_Dataset excerpts_.
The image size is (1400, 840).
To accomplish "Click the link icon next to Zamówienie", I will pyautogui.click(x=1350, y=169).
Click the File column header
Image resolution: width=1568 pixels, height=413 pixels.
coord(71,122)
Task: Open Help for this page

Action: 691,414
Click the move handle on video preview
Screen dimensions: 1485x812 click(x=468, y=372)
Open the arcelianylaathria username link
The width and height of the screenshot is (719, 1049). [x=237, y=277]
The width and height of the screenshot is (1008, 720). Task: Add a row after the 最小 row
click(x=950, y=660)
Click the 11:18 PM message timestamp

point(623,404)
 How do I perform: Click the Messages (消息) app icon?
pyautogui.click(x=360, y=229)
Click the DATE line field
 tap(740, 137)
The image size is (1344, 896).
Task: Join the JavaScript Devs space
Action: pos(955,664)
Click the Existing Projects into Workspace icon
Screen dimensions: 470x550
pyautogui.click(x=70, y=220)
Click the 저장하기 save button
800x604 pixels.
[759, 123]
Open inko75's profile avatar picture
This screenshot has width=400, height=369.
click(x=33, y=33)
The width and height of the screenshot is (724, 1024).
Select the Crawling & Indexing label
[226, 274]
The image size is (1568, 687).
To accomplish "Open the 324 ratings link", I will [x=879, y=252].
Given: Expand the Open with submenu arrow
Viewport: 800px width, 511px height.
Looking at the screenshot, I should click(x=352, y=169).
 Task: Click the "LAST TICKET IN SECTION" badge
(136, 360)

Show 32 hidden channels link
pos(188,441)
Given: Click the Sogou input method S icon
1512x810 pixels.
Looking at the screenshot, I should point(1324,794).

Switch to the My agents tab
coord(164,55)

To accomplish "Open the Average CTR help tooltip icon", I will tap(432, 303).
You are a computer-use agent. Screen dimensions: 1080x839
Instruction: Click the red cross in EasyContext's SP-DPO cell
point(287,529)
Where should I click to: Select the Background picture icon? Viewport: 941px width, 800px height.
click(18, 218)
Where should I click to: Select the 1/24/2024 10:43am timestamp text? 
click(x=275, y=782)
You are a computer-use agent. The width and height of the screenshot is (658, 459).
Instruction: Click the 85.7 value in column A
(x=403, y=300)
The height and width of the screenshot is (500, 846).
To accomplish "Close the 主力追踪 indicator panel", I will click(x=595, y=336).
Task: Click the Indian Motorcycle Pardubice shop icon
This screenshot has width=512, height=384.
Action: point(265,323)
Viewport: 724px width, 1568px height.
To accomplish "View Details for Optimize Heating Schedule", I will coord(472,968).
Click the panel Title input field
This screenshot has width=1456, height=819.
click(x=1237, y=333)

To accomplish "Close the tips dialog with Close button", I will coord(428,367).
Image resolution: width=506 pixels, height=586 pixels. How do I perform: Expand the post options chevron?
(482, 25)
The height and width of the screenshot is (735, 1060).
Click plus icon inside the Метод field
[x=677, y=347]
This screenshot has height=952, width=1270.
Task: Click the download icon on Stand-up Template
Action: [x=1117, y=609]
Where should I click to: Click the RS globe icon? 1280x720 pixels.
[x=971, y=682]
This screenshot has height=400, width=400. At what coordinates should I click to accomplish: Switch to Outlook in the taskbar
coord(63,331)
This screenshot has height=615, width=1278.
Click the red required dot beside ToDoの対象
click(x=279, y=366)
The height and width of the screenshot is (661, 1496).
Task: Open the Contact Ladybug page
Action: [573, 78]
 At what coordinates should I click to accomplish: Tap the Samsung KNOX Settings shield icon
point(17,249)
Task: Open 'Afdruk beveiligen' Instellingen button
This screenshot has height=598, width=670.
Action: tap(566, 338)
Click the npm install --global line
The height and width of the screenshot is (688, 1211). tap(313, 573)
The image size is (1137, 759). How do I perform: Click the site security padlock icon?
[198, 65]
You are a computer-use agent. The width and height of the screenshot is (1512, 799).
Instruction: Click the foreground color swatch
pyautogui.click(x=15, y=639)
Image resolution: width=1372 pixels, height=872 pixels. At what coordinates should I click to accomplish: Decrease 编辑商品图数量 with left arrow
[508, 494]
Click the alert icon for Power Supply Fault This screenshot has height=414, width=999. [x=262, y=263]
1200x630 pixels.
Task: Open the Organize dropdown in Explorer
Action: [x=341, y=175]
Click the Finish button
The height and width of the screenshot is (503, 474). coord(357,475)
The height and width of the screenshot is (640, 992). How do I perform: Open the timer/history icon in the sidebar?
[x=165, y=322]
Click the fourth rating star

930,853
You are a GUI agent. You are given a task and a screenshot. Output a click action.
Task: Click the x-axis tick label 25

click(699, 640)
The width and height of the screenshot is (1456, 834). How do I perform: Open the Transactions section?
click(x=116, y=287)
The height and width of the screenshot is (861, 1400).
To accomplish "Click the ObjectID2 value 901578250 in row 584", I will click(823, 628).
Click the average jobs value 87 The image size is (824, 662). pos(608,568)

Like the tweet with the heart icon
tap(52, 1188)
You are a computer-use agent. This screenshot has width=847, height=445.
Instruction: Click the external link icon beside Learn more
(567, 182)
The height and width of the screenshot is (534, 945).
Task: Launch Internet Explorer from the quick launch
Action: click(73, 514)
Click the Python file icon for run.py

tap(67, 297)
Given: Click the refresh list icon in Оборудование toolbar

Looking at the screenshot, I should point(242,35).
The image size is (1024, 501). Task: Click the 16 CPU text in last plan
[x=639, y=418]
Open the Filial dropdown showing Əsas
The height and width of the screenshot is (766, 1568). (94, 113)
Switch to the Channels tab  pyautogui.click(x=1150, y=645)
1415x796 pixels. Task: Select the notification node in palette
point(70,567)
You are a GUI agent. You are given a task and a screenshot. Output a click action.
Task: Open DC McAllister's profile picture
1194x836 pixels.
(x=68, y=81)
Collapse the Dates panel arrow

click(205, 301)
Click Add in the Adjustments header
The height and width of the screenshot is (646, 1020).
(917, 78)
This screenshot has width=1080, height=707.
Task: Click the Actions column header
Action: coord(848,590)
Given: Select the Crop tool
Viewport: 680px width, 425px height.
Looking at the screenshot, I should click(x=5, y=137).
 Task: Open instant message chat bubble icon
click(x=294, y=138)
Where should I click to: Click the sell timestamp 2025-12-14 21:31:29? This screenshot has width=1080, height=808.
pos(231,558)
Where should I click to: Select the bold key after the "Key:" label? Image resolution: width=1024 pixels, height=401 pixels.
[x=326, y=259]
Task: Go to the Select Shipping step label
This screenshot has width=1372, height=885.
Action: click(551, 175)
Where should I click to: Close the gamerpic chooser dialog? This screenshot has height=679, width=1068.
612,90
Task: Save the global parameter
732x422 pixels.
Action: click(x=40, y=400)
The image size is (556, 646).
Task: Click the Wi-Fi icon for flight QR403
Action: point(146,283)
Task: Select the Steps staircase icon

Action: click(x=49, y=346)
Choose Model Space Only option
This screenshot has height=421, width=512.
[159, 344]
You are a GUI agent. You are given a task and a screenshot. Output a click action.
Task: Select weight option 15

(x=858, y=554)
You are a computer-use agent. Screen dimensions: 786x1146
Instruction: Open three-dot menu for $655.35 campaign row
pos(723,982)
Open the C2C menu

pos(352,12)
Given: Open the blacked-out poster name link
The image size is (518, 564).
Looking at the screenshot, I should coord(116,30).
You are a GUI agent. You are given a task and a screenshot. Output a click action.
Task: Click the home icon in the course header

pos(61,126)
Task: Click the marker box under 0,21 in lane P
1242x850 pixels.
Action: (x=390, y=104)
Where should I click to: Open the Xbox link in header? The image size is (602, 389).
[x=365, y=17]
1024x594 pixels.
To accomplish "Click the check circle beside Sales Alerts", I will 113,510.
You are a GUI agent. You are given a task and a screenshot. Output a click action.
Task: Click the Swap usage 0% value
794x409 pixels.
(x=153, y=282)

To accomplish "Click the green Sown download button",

_The task_. Transcribe the material above in full, keeping each word unchanged.

_Task solution_.
The image size is (1400, 840).
To accomplish "Click the link icon next to Zamówienie", I will pyautogui.click(x=1350, y=169).
Click the File column header
Image resolution: width=1568 pixels, height=413 pixels.
coord(71,122)
Task: Open Help for this page

Action: 691,414
Click the move handle on video preview
Screen dimensions: 1485x812 click(x=468, y=372)
Open the arcelianylaathria username link
The width and height of the screenshot is (719, 1049). [x=237, y=277]
The width and height of the screenshot is (1008, 720). Task: Add a row after the 最小 row
click(x=950, y=660)
Click the 11:18 PM message timestamp

point(623,404)
 How do I perform: Click the Messages (消息) app icon?
pyautogui.click(x=360, y=229)
Click the DATE line field
 tap(740, 137)
The image size is (1344, 896).
Task: Join the JavaScript Devs space
Action: pos(955,664)
Click the Existing Projects into Workspace icon
Screen dimensions: 470x550
pyautogui.click(x=70, y=220)
Click the 저장하기 save button
800x604 pixels.
[759, 123]
Open inko75's profile avatar picture
This screenshot has width=400, height=369.
click(x=33, y=33)
The width and height of the screenshot is (724, 1024).
Select the Crawling & Indexing label
[226, 274]
The image size is (1568, 687).
To accomplish "Open the 324 ratings link", I will [x=879, y=252].
Given: Expand the Open with submenu arrow
Viewport: 800px width, 511px height.
Looking at the screenshot, I should click(x=352, y=169).
 Task: Click the "LAST TICKET IN SECTION" badge
(136, 360)

Show 32 hidden channels link
pos(188,441)
Given: Click the Sogou input method S icon
1512x810 pixels.
Looking at the screenshot, I should point(1324,794).

Switch to the My agents tab
coord(164,55)

To accomplish "Open the Average CTR help tooltip icon", I will tap(432, 303).
You are a computer-use agent. Screen dimensions: 1080x839
Instruction: Click the red cross in EasyContext's SP-DPO cell
point(287,529)
Where should I click to: Select the Background picture icon? Viewport: 941px width, 800px height.
click(18, 218)
Where should I click to: Select the 1/24/2024 10:43am timestamp text? 
click(x=275, y=782)
You are a computer-use agent. The width and height of the screenshot is (658, 459).
Instruction: Click the 85.7 value in column A
(x=403, y=300)
The height and width of the screenshot is (500, 846).
To accomplish "Close the 主力追踪 indicator panel", I will click(x=595, y=336).
Task: Click the Indian Motorcycle Pardubice shop icon
This screenshot has width=512, height=384.
Action: point(265,323)
Viewport: 724px width, 1568px height.
To accomplish "View Details for Optimize Heating Schedule", I will coord(472,968).
Click the panel Title input field
This screenshot has width=1456, height=819.
click(x=1237, y=333)

To accomplish "Close the tips dialog with Close button", I will coord(428,367).
Image resolution: width=506 pixels, height=586 pixels. How do I perform: Expand the post options chevron?
(482, 25)
The height and width of the screenshot is (735, 1060).
Click plus icon inside the Метод field
[x=677, y=347]
This screenshot has height=952, width=1270.
Task: Click the download icon on Stand-up Template
Action: [x=1117, y=609]
Where should I click to: Click the RS globe icon? 1280x720 pixels.
[x=971, y=682]
This screenshot has height=400, width=400. At what coordinates should I click to accomplish: Switch to Outlook in the taskbar
coord(63,331)
This screenshot has height=615, width=1278.
Click the red required dot beside ToDoの対象
click(x=279, y=366)
The height and width of the screenshot is (661, 1496).
Task: Open the Contact Ladybug page
Action: [573, 78]
 At what coordinates should I click to accomplish: Tap the Samsung KNOX Settings shield icon
point(17,249)
Task: Open 'Afdruk beveiligen' Instellingen button
This screenshot has height=598, width=670.
Action: tap(566, 338)
Click the npm install --global line
The height and width of the screenshot is (688, 1211). tap(313, 573)
The image size is (1137, 759). How do I perform: Click the site security padlock icon?
[198, 65]
You are a computer-use agent. The width and height of the screenshot is (1512, 799).
Instruction: Click the foreground color swatch
pyautogui.click(x=15, y=639)
Image resolution: width=1372 pixels, height=872 pixels. At what coordinates should I click to accomplish: Decrease 编辑商品图数量 with left arrow
[508, 494]
Click the alert icon for Power Supply Fault This screenshot has height=414, width=999. [x=262, y=263]
1200x630 pixels.
Task: Open the Organize dropdown in Explorer
Action: [x=341, y=175]
Click the Finish button
The height and width of the screenshot is (503, 474). coord(357,475)
The height and width of the screenshot is (640, 992). How do I perform: Open the timer/history icon in the sidebar?
[x=165, y=322]
Click the fourth rating star

930,853
You are a GUI agent. You are given a task and a screenshot. Output a click action.
Task: Click the x-axis tick label 25

click(699, 640)
The width and height of the screenshot is (1456, 834). How do I perform: Open the Transactions section?
click(x=116, y=287)
The height and width of the screenshot is (861, 1400).
To accomplish "Click the ObjectID2 value 901578250 in row 584", I will click(823, 628).
Click the average jobs value 87 The image size is (824, 662). pos(608,568)

Like the tweet with the heart icon
tap(52, 1188)
You are a computer-use agent. This screenshot has width=847, height=445.
Instruction: Click the external link icon beside Learn more
(567, 182)
The height and width of the screenshot is (534, 945).
Task: Launch Internet Explorer from the quick launch
Action: click(73, 514)
Click the Python file icon for run.py

tap(67, 297)
Given: Click the refresh list icon in Оборудование toolbar

Looking at the screenshot, I should point(242,35).
The image size is (1024, 501). Task: Click the 16 CPU text in last plan
[x=639, y=418]
Open the Filial dropdown showing Əsas
The height and width of the screenshot is (766, 1568). (94, 113)
Switch to the Channels tab  pyautogui.click(x=1150, y=645)
1415x796 pixels. Task: Select the notification node in palette
point(70,567)
You are a GUI agent. You are given a task and a screenshot. Output a click action.
Task: Open DC McAllister's profile picture
1194x836 pixels.
(x=68, y=81)
Collapse the Dates panel arrow

click(205, 301)
Click Add in the Adjustments header
The height and width of the screenshot is (646, 1020).
(917, 78)
This screenshot has width=1080, height=707.
Task: Click the Actions column header
Action: coord(848,590)
Given: Select the Crop tool
Viewport: 680px width, 425px height.
Looking at the screenshot, I should click(x=5, y=137).
 Task: Open instant message chat bubble icon
click(x=294, y=138)
Where should I click to: Click the sell timestamp 2025-12-14 21:31:29? This screenshot has width=1080, height=808.
pos(231,558)
Where should I click to: Select the bold key after the "Key:" label? Image resolution: width=1024 pixels, height=401 pixels.
[x=326, y=259]
Task: Go to the Select Shipping step label
This screenshot has width=1372, height=885.
Action: click(551, 175)
Where should I click to: Close the gamerpic chooser dialog? This screenshot has height=679, width=1068.
612,90
Task: Save the global parameter
732x422 pixels.
Action: click(x=40, y=400)
The image size is (556, 646).
Task: Click the Wi-Fi icon for flight QR403
Action: point(146,283)
Task: Select the Steps staircase icon

Action: click(x=49, y=346)
Choose Model Space Only option
This screenshot has height=421, width=512.
[159, 344]
You are a GUI agent. You are given a task and a screenshot. Output a click action.
Task: Select weight option 15

(x=858, y=554)
You are a computer-use agent. Screen dimensions: 786x1146
Instruction: Open three-dot menu for $655.35 campaign row
pos(723,982)
Open the C2C menu

pos(352,12)
Given: Open the blacked-out poster name link
The image size is (518, 564).
Looking at the screenshot, I should coord(116,30).
You are a GUI agent. You are given a task and a screenshot. Output a click action.
Task: Click the home icon in the course header

pos(61,126)
Task: Click the marker box under 0,21 in lane P
1242x850 pixels.
Action: (x=390, y=104)
Where should I click to: Open the Xbox link in header? The image size is (602, 389).
[x=365, y=17]
1024x594 pixels.
To accomplish "Click the check circle beside Sales Alerts", I will 113,510.
You are a GUI agent. You are given a task and a screenshot. Output a click action.
Task: Click the Swap usage 0% value
794x409 pixels.
(x=153, y=282)

To accomplish "Click the green Sown download button",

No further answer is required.